Prime Minister Miyazawa agreed in principle to my suggestion that we achieve a framework agreement committing ourselves to specific measurable steps to improve our trade relationship. So did the Japanese Foreign Ministry, whose senior civil servant, the father of Japan’s new crown princess, was determined to reach an agreement. The big obstacle was the Ministry of International Trade and Industry (MITI), whose leaders felt that their policies had made Japan a great power and saw no reason to change. Late one night, after we finished our talks, representatives of the two ministries were literally screaming their arguments at each other in the lobby of the Hotel Okura. Our staffs got as close as they could to an agreement, with Mickey Kantor’s deputy, Charlene Barshefsky, driving such a hard bargain the Japanese called her “Stonewall.” Then Miyazawa and I got together over a traditional Japanese meal at the Hotel Okura to see if we could resolve the remaining differences. We did, in what was later called the “Sushi Summit,” though Miyazawa always joked that the sake we drank contributed more than the sushi to the final outcome.

The framework agreement committed America to reduce its budget deficit and Japan to take steps over the next year to open its markets in automobile and auto parts, computers, telecommunications, satellites, medical equipment, financial services, and insurance, with objective standards for measuring success on specific timetables. I was convinced that the agreement would be economically beneficial to both the United States and Japan and that it would help Japanese reformers succeed in leading their remarkable nation to its next era of greatness. Like most such agreements, it didn’t produce all one could hope for in either country, but it was still a very good thing.

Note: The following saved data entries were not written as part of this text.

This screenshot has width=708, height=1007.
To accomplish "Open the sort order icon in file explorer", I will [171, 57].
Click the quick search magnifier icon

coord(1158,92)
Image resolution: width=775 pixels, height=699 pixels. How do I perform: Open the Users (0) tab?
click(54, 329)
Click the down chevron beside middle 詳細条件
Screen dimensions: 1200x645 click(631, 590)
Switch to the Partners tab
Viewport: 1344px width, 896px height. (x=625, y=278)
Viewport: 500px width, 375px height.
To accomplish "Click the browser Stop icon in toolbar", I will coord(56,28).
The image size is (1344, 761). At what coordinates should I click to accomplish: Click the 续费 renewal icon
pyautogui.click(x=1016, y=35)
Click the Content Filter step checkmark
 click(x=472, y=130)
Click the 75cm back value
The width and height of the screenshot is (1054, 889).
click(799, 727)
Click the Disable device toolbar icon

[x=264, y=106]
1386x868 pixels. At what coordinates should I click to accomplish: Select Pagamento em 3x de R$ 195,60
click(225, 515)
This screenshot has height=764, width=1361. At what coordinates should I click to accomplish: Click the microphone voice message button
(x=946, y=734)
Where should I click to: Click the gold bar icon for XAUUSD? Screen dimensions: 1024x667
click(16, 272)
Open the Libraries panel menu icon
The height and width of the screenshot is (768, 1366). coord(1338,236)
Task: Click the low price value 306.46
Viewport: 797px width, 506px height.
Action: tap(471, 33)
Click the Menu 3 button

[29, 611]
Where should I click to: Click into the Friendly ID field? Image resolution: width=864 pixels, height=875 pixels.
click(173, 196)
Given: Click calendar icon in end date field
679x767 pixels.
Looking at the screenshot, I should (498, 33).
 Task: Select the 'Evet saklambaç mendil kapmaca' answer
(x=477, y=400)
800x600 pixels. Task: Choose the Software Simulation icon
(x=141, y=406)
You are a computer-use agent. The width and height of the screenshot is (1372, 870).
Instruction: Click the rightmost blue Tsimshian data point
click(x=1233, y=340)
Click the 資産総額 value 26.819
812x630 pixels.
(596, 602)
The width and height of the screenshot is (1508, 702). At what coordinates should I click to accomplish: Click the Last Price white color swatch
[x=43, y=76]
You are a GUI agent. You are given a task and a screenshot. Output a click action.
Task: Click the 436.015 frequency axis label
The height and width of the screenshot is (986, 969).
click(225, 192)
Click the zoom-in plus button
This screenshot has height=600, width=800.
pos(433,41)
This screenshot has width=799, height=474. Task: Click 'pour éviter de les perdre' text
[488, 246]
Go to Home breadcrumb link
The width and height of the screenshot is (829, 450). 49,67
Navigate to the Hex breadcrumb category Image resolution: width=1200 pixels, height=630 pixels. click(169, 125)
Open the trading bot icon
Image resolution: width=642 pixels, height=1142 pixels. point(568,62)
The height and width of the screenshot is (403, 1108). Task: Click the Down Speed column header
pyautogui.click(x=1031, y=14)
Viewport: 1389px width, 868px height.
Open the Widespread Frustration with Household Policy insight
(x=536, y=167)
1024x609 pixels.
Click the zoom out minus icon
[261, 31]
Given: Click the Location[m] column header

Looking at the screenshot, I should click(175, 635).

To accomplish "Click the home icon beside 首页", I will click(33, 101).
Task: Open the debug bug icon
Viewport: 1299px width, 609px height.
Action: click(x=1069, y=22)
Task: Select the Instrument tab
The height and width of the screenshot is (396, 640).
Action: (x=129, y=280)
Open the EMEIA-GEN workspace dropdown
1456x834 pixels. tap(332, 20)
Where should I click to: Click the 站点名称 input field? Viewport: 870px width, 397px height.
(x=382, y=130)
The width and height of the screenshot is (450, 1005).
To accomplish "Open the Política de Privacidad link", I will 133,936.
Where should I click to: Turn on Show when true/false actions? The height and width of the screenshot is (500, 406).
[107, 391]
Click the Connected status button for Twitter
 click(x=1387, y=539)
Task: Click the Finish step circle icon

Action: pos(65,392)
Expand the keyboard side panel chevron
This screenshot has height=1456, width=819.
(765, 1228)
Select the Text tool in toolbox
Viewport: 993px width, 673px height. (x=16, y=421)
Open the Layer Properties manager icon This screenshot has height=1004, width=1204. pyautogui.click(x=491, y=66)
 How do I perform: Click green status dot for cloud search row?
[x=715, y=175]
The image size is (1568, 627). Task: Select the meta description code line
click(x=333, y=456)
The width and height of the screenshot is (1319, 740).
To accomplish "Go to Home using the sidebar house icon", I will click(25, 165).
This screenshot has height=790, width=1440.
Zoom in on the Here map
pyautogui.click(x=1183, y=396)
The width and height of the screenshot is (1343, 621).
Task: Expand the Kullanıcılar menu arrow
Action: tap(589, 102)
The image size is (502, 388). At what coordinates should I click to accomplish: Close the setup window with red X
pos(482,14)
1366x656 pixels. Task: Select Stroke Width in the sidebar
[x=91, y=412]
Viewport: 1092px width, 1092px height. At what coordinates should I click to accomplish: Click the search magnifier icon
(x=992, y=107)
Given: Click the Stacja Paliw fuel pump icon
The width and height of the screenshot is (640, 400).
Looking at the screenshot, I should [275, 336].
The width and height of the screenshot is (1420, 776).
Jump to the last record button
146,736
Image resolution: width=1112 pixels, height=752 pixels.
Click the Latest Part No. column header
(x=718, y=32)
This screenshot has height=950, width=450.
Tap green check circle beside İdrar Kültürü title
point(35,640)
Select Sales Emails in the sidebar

As I left Japan for Korea, the press reports back home said that my first G-7 meeting was a triumph for my personal diplomacy with the other leaders and my outreach to the Japanese people. It was nice to get some positive press coverage, and even better to have met the objectives we set for the G-7 and the Japanese negotiations. I had enjoyed getting to know and work with the other leaders. And after the G-7, I felt more confident in my ability to advance America’s interests in the world and understood why so many Presidents preferred foreign policy to the frustrations they faced on the home front. In South Korea, I visited our troops along the DMZ, which had divided North and South Korea since the armistice ending the Korean War was signed. I walked out onto the Bridge of No Return, stopping about ten feet from the stripe of white paint dividing the two countries and staring at the young North Korean soldier guarding his side in the last lonely outpost of the Cold War. In Seoul, Hillary and I were the guests of President Kim Yong-Sam in the official guest residence, which had an indoor swimming pool. When I went for a dip, music suddenly filled the air. I found myself swimming to many of my favorite tunes, from Elvis to jazz, a nice example of Korea’s famous hospitality. After a meeting with the president and a speech to the parliament, I left South Korea grateful for our long alliance and determined to maintain it.